§ **GOAL A**
Reproduce the records verbatim, from the start of the records through the line containing "pyautogui.click(x=298, y=317)".

§ **DOCUMENT SECTION**

C., R.I. G. Ry. Co. v. Johnson

This suit was brought in the name of Hugh Johnson, a minor, by his father, W.L. Johnson, as next friend, who also sued in his own behalf, to recover damages for personal injuries sustained by Hugh Johnson on the 5th day of June, 1906, in crossing the railway track of appellant in the town of Dalhart, Texas. The trial resulted in a verdict for $18,000 in favor of Hugh Johnson, and $2,000 in favor of W.L. Johnson, but the court required one-half the recovery to be remitted, and entered judgment accordingly.

The ground of recovery alleged was the negligence of appellant in blocking the street with a train of freight cars, and in permitting the same to remain obstructed for a longer period than five minutes, in violation of an ordinance of the town of Dalhart, and in suddenly moving this train of cars without warning, by ringing the bell or blowing the whistle or otherwise, to Hugh Johnson, who attempted to cross between the cars. It was alleged that people had been in the habit of crossing between the cars under such circumstances; that appellant was aware of this fact; and that Hugh Johnson, observing this, and thinking it would be safe for him to pass between the cars, and also observing one of the servants of appellant, or a person he thought to be one of appellant's servants in charge of the train, who was standing near the track, make a motion with his hand inviting him to pass between the cars, and relying upon this motion as an invitation, and also upon the fact that others were or had been crossing between the cars with the knowledge of appellant, he too attempted to do so, when his foot was caught between the bumpers and mashed. It was further alleged as a ground of recovery that the employees in charge of the train after discovering the perilous position of Hugh Johnson negligently set the train in motion.

Contributory negligence was one of the defenses relied on, and consisted, as alleged, in the conduct of Hugh Johnson in attempting to cross between the cars when no person of ordinary prudence would have attempted such a thing, and also in his placing his foot between the bumpers.

§ **RECORDS SUPPLIED**
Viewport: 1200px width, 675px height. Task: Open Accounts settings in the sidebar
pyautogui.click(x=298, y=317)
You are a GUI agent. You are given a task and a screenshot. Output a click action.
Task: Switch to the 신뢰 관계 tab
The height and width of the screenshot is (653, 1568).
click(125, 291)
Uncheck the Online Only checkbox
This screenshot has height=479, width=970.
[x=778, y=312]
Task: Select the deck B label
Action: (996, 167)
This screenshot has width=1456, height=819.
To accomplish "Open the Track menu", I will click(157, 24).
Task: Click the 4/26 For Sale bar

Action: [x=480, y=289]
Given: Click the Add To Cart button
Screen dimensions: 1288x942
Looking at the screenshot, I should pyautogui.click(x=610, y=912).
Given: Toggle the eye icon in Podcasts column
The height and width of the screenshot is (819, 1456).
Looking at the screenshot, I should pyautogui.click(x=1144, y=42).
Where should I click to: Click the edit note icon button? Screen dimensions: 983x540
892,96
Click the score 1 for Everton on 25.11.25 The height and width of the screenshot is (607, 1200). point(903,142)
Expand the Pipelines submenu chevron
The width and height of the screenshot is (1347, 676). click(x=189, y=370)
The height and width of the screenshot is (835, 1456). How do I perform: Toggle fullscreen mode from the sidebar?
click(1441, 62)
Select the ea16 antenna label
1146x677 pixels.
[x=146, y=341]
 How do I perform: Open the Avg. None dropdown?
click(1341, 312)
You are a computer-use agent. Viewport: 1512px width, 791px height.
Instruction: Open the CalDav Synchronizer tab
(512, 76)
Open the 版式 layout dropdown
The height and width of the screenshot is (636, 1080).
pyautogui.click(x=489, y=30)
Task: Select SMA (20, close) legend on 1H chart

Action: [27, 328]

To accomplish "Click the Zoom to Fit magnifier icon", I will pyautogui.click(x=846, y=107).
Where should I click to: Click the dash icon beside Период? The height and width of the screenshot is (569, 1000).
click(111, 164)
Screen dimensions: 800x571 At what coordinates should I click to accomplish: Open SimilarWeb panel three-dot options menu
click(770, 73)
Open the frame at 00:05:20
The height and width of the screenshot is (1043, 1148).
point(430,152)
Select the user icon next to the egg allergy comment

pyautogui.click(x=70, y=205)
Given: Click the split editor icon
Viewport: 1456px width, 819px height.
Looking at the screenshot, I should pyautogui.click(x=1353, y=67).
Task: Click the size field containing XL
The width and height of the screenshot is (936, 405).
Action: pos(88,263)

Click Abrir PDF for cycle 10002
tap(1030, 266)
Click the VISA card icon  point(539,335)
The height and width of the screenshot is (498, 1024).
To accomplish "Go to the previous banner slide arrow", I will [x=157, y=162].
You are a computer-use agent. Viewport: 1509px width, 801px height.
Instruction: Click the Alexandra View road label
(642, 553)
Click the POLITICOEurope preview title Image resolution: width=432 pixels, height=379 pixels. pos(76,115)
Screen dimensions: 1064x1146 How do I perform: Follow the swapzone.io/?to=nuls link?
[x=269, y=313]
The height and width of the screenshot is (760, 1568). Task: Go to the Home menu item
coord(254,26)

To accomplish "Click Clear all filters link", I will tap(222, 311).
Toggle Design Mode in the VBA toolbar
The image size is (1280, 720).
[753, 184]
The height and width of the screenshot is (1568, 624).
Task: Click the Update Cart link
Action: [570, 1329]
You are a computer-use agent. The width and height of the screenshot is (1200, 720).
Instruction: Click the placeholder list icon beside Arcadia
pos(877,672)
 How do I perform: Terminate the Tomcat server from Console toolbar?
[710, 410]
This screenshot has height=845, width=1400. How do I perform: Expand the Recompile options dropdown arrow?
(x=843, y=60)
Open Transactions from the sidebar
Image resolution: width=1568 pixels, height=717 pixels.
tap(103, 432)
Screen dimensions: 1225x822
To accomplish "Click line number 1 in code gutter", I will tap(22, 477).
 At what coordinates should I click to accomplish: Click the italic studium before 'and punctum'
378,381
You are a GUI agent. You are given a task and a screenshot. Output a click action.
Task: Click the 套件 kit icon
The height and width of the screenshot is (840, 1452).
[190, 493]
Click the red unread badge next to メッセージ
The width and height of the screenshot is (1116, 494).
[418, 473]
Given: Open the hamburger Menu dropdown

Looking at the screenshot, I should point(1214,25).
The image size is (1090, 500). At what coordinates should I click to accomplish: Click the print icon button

§ **GOAL B**
In the railway injury case, condense the paragraph beginning "The ground of recovery alleged" into a bulleted list that keeps its main facts.

§ **WRITTEN SOLUTION A**
Viewport: 1200px width, 675px height. Task: Open Accounts settings in the sidebar
pyautogui.click(x=298, y=317)

§ **WRITTEN SOLUTION B**
- Appellant was allegedly negligent in blocking the street with a freight train for more than five minutes, in violation of a Dalhart town ordinance.
- Appellant allegedly moved the train suddenly, with no bell, whistle or other warning, while Hugh Johnson was trying to cross between the cars.
- People were said to habitually cross between the cars in such situations, and appellant knew it.
- Hugh Johnson saw this. He also saw a man he took to be one of appellant's servants in charge of the train make a hand motion inviting him to cross.
- Relying on that motion and on the others' crossings, he attempted to pass between the cars. His foot was caught between the bumpers and mashed.
- A further ground alleged was that the train crew negligently set the train in motion after discovering his perilous position.